Optimize url write parameter performance
After calculating the weight, write the weight into the url. Here is the optimized code:
func AssembleUrlWeightNew(rawurl string, lidcWeight int) string { if lidcWeight == 1 { return rawurl } lidcWeightStr, err1 := GetUrlQueryParam(rawurl, "lidc\_weight") if err1 == nil && lidcWeightStr != "" { return rawurl } var err error endpointWeight := 100 weightStr, err2 := GetUrlQueryParam(rawurl, "weight") if weightStr != "" { endpointWeight, err = strconv.Atoi(weightStr) if err != nil { endpointWeight = 100 } } if err2 != nil { // weight does not exist in url finUrl := strings.Builder{} finUrl.WriteString(rawurl) if strings.Contains(rawurl, "?") { finUrl.WriteString("&weight=") finUrl.WriteString(strconv.Itoa(lidcWeight * endpointWeight)) return finUrl.String() } else { finUrl.WriteString("?weight=") finUrl.WriteString(strconv.Itoa(lidcWeight * endpointWeight)) return finUrl.String() } } else { // weight in url oldWeightStr := strings.Builder{} oldWeightStr.WriteString("weight=") oldWeightStr.WriteString(weightStr) newWeightStr := strings.Builder{} newWeightStr.WriteString("weight=") newWeightStr.WriteString(strconv.Itoa(lidcWeight * endpointWeight)) return strings.ReplaceAll(rawurl, oldWeightStr.String(), newWeightStr.String()) } }
It is mainly divided into two cases to discuss whether there is weight in the url:
- If the weight parameter does not exist in the url itself, a weight parameter should be spliced directly after the url. Of course, pay attention to whether it exists?
- If the weight parameter exists in the url itself, the string is replaced directly
Careful, you must have found that when lidcWeight = 1, it returns directly, because when lidcWeight = 1, the subsequent calculations actually don't work (Dubbo weight is 100 by default). Simply don't operate and save CPU.
After all optimization, make a benchmark:
func BenchmarkAssembleUrlWeight(b *testing.B) { for i := 0; i < b.N; i++ { for _, ut := range []string{u, u1, u2, u3} { AssembleUrlWeight(ut, 60) } } } func BenchmarkAssembleUrlWeightNew(b *testing.B) { for i := 0; i < b.N; i++ { for _, ut := range []string{u, u1, u2, u3} { AssembleUrlWeightNew(ut, 60) } } }
The results are as follows:
BenchmarkAssembleUrlWeight-4 34275 33289 ns/op BenchmarkAssembleUrlWeight-4 36646 32432 ns/op BenchmarkAssembleUrlWeight-4 36702 32740 ns/op BenchmarkAssembleUrlWeightNew-4 573684 1851 ns/op BenchmarkAssembleUrlWeightNew-4 646952 1832 ns/op BenchmarkAssembleUrlWeightNew-4 563392 1896 ns/op
The performance is improved by about 18 times, and this may still be relatively poor.

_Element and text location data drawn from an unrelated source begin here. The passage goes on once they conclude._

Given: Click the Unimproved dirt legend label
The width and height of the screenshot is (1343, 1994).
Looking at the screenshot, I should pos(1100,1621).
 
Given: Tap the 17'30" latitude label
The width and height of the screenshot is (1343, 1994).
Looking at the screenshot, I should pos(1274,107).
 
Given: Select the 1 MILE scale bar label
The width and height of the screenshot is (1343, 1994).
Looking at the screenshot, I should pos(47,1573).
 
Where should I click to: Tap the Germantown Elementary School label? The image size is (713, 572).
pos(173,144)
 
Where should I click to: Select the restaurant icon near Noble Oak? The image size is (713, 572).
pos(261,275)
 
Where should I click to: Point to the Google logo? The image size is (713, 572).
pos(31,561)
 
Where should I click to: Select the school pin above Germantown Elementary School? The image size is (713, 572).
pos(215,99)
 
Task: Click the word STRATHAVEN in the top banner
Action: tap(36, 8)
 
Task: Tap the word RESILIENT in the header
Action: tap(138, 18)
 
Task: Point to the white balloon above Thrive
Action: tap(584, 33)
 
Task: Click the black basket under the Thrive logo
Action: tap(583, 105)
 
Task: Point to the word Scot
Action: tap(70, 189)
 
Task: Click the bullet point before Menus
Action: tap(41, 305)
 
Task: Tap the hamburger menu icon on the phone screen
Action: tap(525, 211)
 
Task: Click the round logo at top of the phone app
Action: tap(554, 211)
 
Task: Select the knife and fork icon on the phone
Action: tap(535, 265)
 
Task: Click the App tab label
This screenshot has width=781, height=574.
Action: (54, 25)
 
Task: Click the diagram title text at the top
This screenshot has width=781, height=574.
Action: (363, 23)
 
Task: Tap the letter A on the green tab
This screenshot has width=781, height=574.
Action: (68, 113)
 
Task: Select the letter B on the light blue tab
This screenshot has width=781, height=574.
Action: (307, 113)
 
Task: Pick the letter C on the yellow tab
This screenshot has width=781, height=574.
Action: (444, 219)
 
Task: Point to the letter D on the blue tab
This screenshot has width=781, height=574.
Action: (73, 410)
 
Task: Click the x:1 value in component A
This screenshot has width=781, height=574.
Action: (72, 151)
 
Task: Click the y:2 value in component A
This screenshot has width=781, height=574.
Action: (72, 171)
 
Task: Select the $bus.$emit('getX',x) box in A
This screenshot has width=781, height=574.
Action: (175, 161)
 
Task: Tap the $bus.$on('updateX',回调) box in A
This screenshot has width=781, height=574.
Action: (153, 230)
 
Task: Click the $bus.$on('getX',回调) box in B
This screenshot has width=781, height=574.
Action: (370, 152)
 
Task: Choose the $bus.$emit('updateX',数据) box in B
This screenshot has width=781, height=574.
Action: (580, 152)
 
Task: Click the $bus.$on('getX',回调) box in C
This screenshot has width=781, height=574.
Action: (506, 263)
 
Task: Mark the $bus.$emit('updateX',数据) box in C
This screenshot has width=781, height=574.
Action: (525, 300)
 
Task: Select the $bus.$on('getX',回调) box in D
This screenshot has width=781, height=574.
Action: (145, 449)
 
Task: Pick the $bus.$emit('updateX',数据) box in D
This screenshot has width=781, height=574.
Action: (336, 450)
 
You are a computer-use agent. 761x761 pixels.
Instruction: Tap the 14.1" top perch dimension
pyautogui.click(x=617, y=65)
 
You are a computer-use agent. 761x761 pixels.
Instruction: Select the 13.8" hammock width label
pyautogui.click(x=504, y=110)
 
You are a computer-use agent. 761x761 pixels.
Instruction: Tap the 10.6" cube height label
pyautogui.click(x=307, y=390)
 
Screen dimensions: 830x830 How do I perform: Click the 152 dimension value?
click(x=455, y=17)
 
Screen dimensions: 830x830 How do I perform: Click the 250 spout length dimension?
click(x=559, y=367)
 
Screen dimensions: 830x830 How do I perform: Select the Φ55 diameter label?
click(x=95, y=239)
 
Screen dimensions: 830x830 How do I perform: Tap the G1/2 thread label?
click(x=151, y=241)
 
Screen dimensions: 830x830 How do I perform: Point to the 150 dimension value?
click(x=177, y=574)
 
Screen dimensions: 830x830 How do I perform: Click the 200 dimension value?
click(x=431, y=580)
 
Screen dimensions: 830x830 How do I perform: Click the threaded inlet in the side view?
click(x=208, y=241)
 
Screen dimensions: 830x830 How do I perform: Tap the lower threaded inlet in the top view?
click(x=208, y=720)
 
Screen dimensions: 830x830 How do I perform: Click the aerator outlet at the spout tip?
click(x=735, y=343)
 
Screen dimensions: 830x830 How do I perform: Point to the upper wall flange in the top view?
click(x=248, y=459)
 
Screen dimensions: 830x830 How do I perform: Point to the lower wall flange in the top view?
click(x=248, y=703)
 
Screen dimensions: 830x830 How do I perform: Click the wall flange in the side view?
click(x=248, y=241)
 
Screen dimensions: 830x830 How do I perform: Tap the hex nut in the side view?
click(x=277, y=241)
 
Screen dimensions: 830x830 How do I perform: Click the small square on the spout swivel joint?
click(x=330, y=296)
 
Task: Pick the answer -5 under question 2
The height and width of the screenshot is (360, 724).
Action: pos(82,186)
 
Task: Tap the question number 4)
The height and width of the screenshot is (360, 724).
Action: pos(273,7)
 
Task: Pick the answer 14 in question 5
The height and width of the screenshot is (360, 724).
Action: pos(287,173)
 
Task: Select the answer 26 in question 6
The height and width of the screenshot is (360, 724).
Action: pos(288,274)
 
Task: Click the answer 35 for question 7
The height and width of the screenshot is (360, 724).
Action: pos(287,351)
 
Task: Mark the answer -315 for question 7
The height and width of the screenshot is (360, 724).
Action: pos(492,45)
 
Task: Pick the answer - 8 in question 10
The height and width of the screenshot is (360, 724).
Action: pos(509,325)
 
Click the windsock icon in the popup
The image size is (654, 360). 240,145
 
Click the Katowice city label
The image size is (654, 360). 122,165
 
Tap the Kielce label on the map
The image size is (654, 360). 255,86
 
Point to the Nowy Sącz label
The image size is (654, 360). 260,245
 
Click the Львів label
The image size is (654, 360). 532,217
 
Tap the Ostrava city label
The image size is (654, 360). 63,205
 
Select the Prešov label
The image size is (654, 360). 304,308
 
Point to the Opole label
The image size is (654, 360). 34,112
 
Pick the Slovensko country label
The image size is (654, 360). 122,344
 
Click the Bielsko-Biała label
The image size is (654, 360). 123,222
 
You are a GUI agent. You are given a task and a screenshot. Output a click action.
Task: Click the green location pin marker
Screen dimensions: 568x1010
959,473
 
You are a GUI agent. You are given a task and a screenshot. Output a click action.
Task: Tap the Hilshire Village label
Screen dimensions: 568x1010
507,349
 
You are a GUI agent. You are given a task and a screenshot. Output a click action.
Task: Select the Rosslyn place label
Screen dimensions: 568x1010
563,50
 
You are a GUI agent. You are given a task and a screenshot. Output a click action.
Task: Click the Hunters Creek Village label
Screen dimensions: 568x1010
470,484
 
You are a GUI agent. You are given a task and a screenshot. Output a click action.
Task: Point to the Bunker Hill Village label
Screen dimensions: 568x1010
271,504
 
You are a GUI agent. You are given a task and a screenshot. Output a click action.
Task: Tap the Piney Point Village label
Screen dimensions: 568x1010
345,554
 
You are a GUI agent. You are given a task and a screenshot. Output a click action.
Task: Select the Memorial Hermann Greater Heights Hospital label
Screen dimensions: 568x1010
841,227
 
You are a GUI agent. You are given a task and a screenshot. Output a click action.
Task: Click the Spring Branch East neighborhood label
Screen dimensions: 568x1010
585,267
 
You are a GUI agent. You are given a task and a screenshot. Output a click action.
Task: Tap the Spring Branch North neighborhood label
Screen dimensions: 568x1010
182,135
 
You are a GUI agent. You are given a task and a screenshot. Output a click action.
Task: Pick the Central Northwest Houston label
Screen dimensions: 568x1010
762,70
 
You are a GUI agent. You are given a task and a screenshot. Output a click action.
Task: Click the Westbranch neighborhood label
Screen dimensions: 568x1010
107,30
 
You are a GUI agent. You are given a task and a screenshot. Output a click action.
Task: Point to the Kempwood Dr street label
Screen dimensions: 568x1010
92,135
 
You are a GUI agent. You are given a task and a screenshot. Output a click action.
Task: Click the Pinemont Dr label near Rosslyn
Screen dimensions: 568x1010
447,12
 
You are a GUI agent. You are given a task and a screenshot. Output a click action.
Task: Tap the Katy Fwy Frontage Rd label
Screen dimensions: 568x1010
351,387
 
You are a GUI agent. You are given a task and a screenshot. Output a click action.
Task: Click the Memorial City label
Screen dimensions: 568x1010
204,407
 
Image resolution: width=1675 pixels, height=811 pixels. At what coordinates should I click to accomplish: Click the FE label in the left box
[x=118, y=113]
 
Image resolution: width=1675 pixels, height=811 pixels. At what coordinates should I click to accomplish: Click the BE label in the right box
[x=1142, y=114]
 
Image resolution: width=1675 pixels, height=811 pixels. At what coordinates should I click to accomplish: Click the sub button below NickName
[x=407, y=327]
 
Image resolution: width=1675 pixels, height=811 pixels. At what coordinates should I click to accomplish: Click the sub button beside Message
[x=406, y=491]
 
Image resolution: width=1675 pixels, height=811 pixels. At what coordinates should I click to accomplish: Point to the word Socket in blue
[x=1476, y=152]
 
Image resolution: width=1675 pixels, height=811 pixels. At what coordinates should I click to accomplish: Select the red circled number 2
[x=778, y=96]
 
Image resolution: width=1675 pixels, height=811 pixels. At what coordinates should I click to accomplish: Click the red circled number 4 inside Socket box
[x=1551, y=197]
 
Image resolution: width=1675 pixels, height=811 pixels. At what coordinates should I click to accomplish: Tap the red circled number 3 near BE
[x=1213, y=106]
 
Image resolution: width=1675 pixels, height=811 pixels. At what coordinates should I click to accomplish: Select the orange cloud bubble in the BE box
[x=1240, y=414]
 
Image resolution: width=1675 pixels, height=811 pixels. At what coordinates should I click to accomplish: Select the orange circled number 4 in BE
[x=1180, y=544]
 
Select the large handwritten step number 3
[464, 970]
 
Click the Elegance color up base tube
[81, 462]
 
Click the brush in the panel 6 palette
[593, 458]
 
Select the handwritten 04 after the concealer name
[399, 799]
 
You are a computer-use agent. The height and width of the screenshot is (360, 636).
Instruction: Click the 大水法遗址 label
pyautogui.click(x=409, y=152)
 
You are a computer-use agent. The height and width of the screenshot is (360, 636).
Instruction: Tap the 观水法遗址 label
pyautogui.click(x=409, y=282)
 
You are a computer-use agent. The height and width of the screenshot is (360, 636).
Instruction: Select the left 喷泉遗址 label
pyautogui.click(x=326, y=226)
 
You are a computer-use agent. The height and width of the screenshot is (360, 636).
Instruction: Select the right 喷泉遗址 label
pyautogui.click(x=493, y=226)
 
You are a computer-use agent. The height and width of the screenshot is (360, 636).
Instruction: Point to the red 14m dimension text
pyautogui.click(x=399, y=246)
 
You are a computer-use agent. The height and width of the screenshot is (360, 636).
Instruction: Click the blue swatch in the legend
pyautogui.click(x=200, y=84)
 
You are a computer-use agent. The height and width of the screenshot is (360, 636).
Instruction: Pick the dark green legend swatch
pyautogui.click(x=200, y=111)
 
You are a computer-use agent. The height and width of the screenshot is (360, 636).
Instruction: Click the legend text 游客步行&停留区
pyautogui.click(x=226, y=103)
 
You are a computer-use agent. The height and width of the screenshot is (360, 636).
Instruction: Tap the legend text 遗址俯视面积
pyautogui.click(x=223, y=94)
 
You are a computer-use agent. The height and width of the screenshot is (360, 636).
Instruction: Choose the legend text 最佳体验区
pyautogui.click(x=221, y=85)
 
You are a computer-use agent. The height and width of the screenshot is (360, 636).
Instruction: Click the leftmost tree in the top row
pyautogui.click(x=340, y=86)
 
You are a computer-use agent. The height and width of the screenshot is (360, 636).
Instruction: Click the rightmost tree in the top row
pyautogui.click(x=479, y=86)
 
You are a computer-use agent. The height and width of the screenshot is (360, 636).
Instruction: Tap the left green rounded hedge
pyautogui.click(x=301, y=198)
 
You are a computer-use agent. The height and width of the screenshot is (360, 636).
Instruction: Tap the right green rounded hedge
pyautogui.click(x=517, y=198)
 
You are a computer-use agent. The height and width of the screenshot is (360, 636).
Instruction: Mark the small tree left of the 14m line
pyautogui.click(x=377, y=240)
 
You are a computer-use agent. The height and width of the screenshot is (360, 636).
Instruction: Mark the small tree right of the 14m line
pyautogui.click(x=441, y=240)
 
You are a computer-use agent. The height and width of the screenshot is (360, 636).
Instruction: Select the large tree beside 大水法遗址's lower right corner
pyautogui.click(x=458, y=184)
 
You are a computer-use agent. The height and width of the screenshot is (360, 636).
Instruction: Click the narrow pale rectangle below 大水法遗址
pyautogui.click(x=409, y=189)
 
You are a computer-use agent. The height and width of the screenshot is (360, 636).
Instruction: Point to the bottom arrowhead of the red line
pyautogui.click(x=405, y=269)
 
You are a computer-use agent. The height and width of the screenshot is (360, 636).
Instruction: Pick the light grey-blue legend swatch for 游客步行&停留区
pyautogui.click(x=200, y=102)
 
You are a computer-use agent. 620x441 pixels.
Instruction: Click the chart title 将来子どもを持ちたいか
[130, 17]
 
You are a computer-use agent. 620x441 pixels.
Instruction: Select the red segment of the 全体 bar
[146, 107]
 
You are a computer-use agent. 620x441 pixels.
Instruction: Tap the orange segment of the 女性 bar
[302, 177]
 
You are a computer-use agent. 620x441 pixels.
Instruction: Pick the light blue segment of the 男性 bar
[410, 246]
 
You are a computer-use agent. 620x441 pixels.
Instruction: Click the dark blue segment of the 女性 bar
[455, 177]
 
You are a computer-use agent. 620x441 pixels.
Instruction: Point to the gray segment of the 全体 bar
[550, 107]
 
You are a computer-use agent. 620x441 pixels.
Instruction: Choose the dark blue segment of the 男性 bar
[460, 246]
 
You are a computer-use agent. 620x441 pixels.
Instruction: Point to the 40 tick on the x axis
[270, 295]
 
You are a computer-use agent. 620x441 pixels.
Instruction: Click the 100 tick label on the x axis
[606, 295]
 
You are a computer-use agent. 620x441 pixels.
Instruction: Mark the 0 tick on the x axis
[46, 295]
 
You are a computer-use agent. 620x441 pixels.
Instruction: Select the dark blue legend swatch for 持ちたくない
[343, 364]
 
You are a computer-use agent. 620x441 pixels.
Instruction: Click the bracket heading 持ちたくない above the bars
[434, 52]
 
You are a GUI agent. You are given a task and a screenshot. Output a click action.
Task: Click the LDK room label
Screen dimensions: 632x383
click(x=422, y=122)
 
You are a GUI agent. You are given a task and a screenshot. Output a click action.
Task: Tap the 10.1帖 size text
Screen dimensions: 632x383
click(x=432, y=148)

If the incoming lidcWeight = 1, the effect is better.
effect
After the optimization, the corresponding unit test was written for the changed method. After confirming that there was no problem, the system went online for observation, and the CPU Idle rate increased by more than 10%
last
In fact, this article shows a very routine performance optimization of a Go program, which is relatively simple. After reading it, you may have some questions:
- Why parse URLs when pushing and pulling? Can't you calculate it in advance and save it?
- Why only this point is optimized? Can other points also be optimized?
For the first question, in fact, this is a historical problem. When you take over the system, it is like this. If there is a problem with the program, you can change the whole mechanism, which may take a long period and be prone to problems
The second question, in fact, has just been answered in passing. In this way, the change is the smallest and the income is the largest. Other points are not so easy to change. In the short term, the income is the most important. Of course, we plan to reconstruct the system later, but before reconstruction, such optimization is enough to solve the problem.